▸ DATA PROVIDED:
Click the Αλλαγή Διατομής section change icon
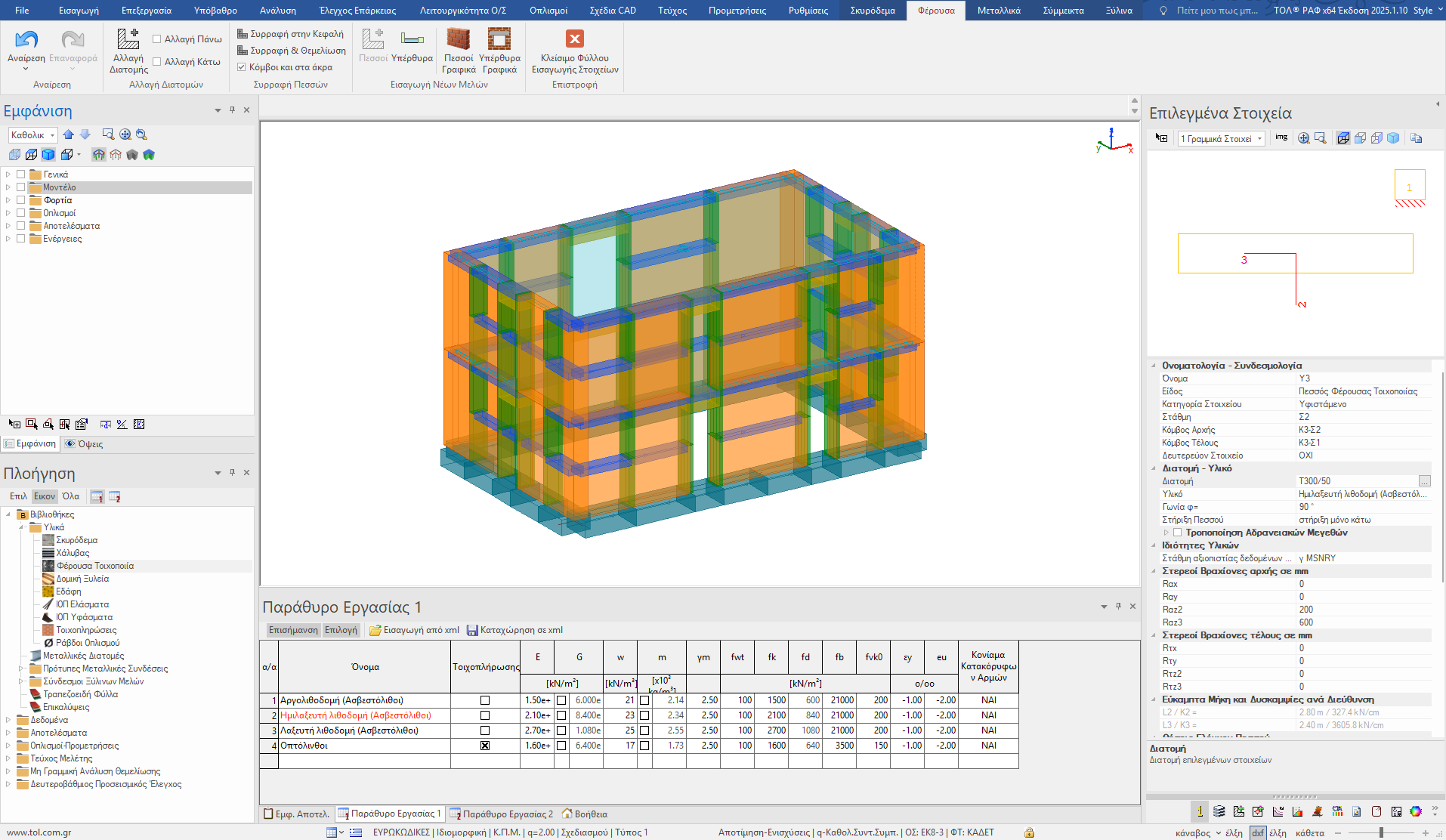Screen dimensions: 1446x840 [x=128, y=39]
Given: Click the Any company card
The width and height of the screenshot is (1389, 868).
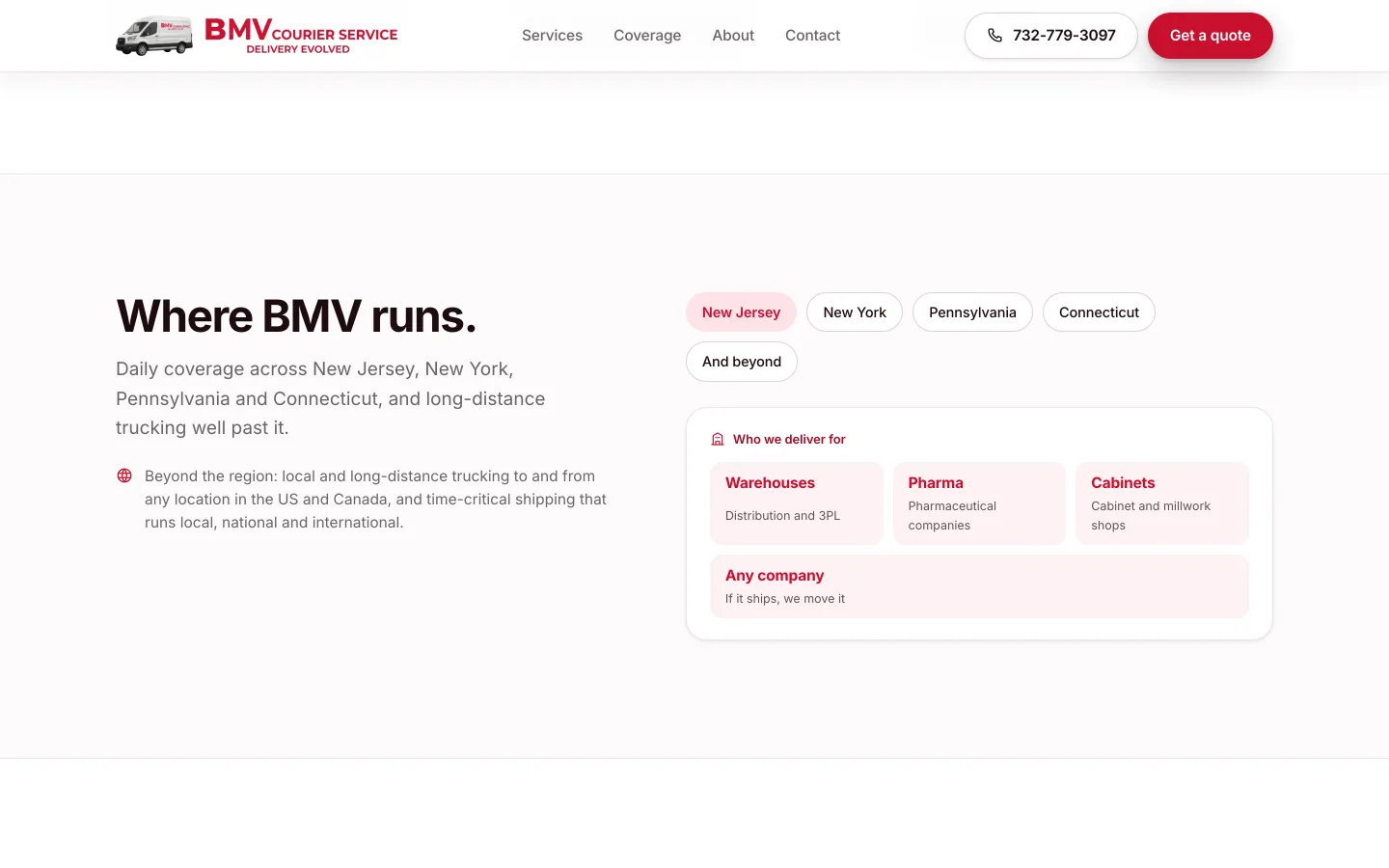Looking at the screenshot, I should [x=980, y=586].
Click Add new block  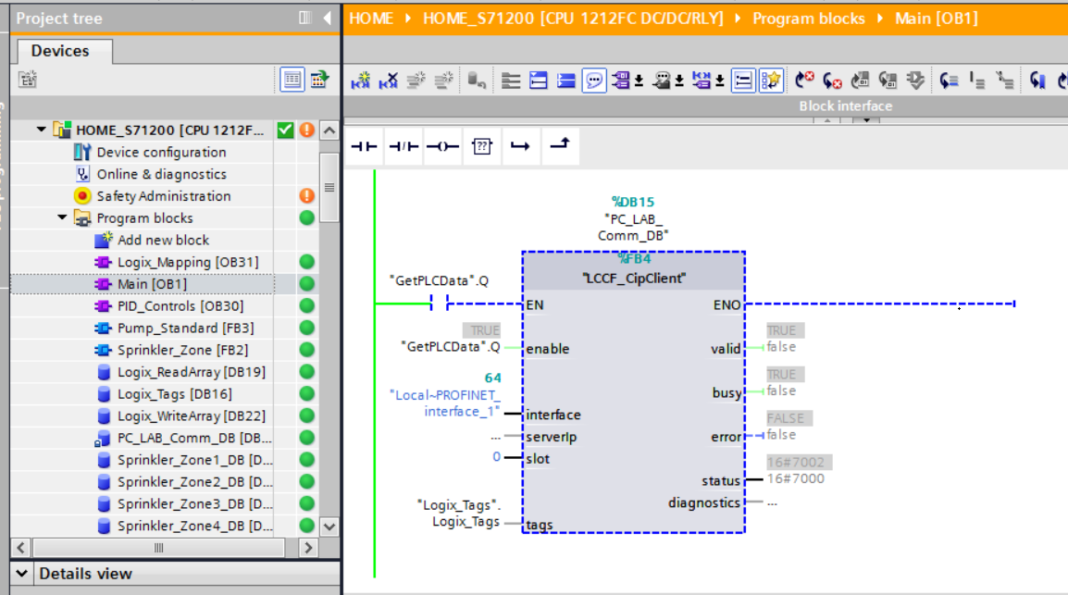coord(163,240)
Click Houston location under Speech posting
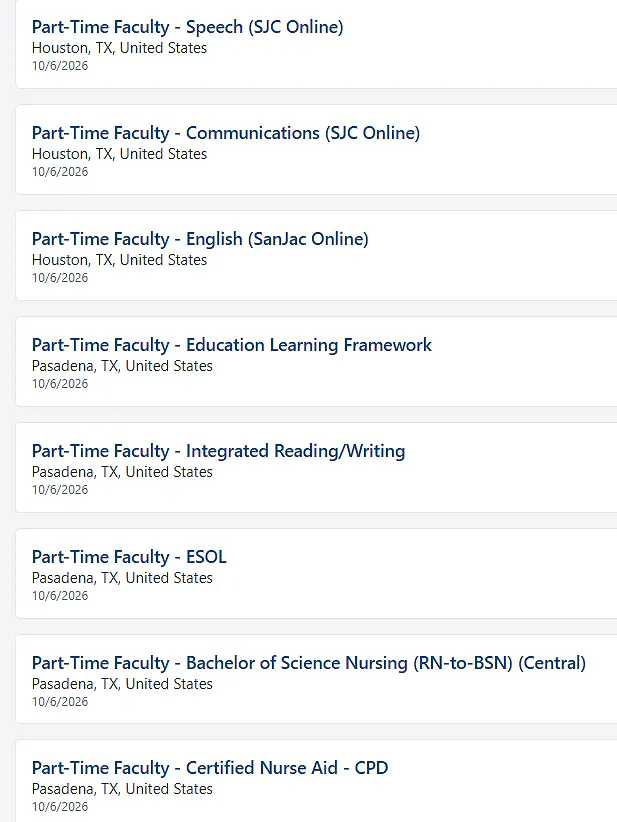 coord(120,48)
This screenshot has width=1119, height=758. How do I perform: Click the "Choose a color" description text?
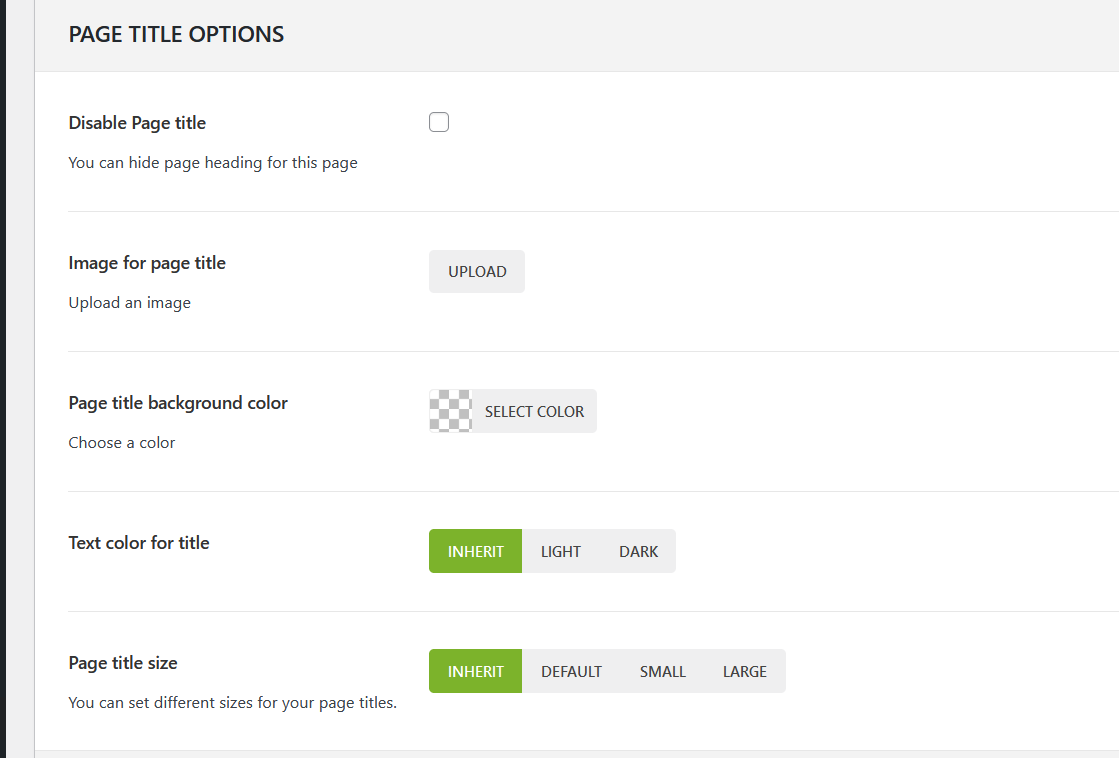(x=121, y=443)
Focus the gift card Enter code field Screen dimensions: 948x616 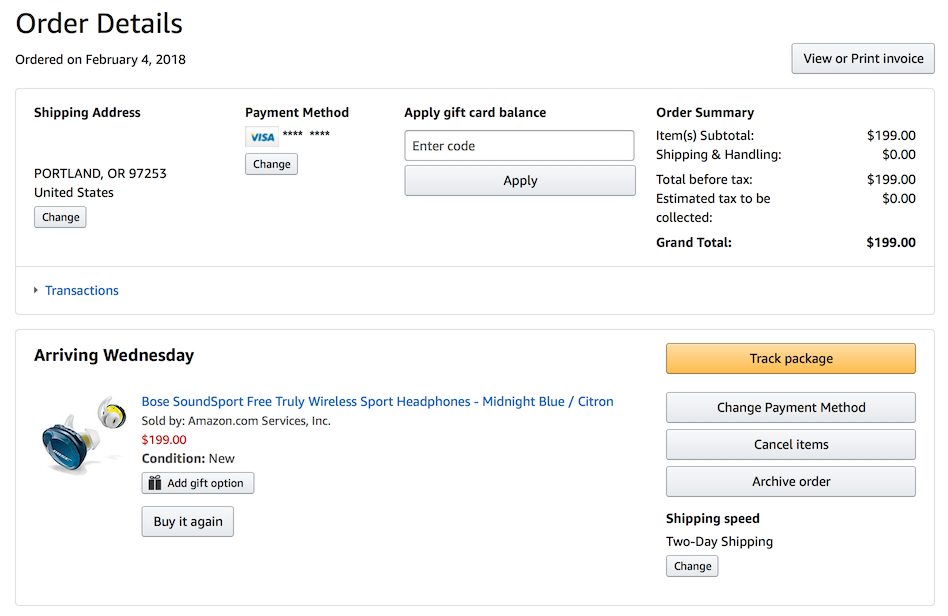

▸ SET TASK:
Repeat word for word the lines from the one containing "Click Houston location under Speech posting" through the final line, both included, leaving out the pictures.

▸ CORRECT RESPONSE:
Click Houston location under Speech posting
 coord(120,48)
This screenshot has width=1119, height=758. How do I perform: Click the "Choose a color" description text?
(x=121, y=443)
Focus the gift card Enter code field Screen dimensions: 948x616 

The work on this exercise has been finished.